Les échanges médicaux constituent un autre pilier : des chirurgiens de la marine française effectueront des démonstrations de soins traumatologiques à bord de l’hôpital de 69 lits du navire, équipé de blocs opératoires et de salles de radiologie. Les médecins ghanéens appliqueront également les protocoles relatifs aux maladies tropicales, en s’appuyant sur leur expérience des épidémies de choléra liées aux itinéraires de contrebande. Les interactions professionnelles favorisent le travail d’équipe ; des équipages mixtes effectueront des simulations sur la passerelle, s’exerçant à gérer les signaux de détresse conformément aux normes de l’Organisation maritime internationale. Ces sessions comblent des lacunes réelles : lors d’une flambée de piraterie en 2024, les patrouilles ghanéennes ont retardé leurs interventions en raison de problèmes de communication avec leurs partenaires internationaux, une faille que SIREN vise à corriger.
Cet exercice s’inscrit dans les tendances de 2025 en matière de coopération navale, où des exercices biennaux comme Bright Star et Obangame évoluent pour contrer les menaces hybrides. Le recentrage de la France vers l’Indo-Pacifique laisse ses engagements atlantiques à des alliés comme le Ghana, le déploiement du Tonnerre témoignant d’un investissement soutenu. Les exemples concrets abondent : en mars 2025, des équipes franco-ghanéennes dans le cadre de l’opération Corail ont intercepté une cargaison de cocaïne au large du Togo, saisissant 1,5 tonne d’une valeur de 50 millions de dollars, grâce aux signaux radar partagés du groupe aéronaval Charles de Gaulle. De même, des patrouilles conjointes en 2024 ont permis de dissuader le détournement d’un pétrolier battant pavillon libérien, les gardes-frontières ghanéens bénéficiant du soutien de la surveillance française.

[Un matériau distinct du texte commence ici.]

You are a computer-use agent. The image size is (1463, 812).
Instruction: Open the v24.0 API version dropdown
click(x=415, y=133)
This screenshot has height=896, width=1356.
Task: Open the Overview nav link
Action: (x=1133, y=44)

Des implications plus larges s’étendent à la sécurité économique. Selon la CNUCED, le golfe de Guinée a perdu 1,2 milliard de dollars en raison de la piraterie en 2024, menaçant les 15 milliards de dollars d’exportations pétrolières annuelles du Ghana. L’interopérabilité renforcée grâce au SIREN permet à la marine ghanéenne, renforcée par des patrouilleurs offerts par les États-Unis, de diriger des forces opérationnelles multinationales, réduisant ainsi sa dépendance à l’aide extérieure. L’assurance d’un engagement total du commodore Asiedu-Larbi en témoigne ; le livre blanc de la défense du Ghana pour 2025 privilégie les capacités amphibies, envisageant des acquisitions de type Mistral par le biais de partenariats.
En quittant Tema le 3 octobre à destination du Sénégal, le Tonnerre laisse derrière lui bien plus que de la bonne volonté. Ce programme renforce un cadre où les marines transcendent les frontières, transformant des zones potentiellement sensibles en zones de coopération. À une époque de mers disputées, de tels liens garantissent que le Golfe demeure un vecteur de prospérité, et non de péril. Pour le Ghana et la France, la visite du Tonnerre consolide un partenariat aussi durable que les courants atlantiques qu’il sillonne.